Okay, try this: "Put differently, are blacks and women like whites and men for purposes of the Equal Protection Clause?" Hmmm. I guess his answer to that would be Yes.
Equal is equal. And the Equal Protection Clause today tells us that people who were slaves one day ago should today have equal protection under the law. That's the strict and correct construction of that portion of the amendment. And the expansion of application to other groups is a recent (last 50 years) manifestation.
Also, thanks to the Fourteenth Amendment, people can no longer be insulted by their slave owners insisting that they be counted as one full person for purposes of determining representation for their states.

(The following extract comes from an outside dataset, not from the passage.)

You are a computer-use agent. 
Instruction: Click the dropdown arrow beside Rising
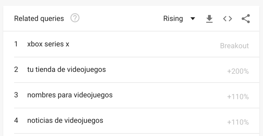[193, 19]
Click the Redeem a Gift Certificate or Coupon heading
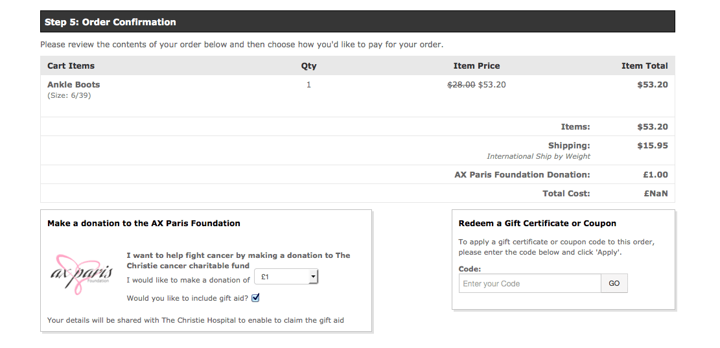The image size is (720, 348). (x=537, y=223)
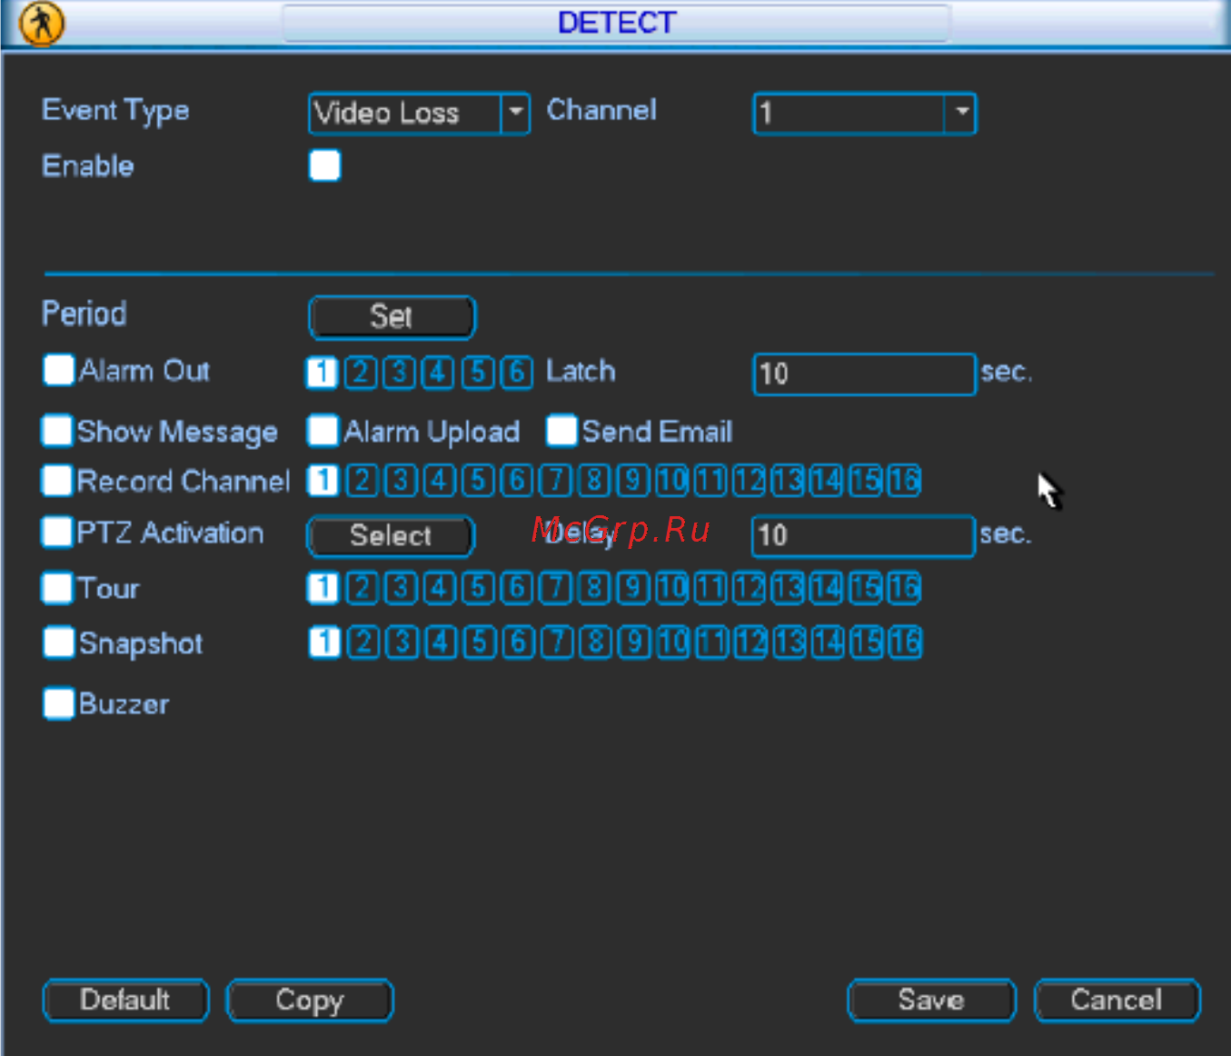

Knowing this, when Obama picked her, she had to be clean as new fallen snow. But a lack of dirt in a person's background has never stopped the corrupt pols in DC or over at FOX News; they just make up something juicy. That is something they are really good at!
Does affirmative action still apply to everything? Sould the lower performers be in charge?
If thats the case, we'll soon be trillions in debt and owned by China
I realize that you are just parroting what talk radio has told you to think, but you are wrong in your depiction of the case.
Facts, kid, they matter.
Affirmative action is giving a special advantage to one group over another so by definition it violates the equal protection clause. Therefore, knocking down affirmative action laws as unconstitutional IS strict construction.
On your 2nd point, remember that, as you quoted in your article the constitution says, "Congress shall make no law abridging the freedom of speech." So how is the court not allowing congress to make such a law anything but strict construction?
this case was not actually about afirmative action per se, it was about wether or not the firemen's rights had been violated. they had not because the government agency that adopted the affirmative action plan was bound by it. the city/state/org is free to adopt another plan or dismiss the plan all together, but they would also have to be ready for the legal challenges and there just isn't enough money to take on too many battles at once.
like I said, there's more to this than a sound bite and it is not a good case for determining sotomayor's position on affirmative action.
If the SC reverses the ruling in the New Haven firemen's case, it will simply illustrate Prof. Stone's point about conservative "activist" justices on the SC, since the appellate court decision was entirely consistent with the governing case law.
And, yes, it is out of line to ask "how she feels" about issues that have not yet reached the SC but are likely to do so during her tenure since cases must be decided on their facts, not hypotheticals, as Alito and Roberts repeatedly said during their confirmation hearings.
In the absence of a single example to illustrate your last sentence, it is impossible to reply.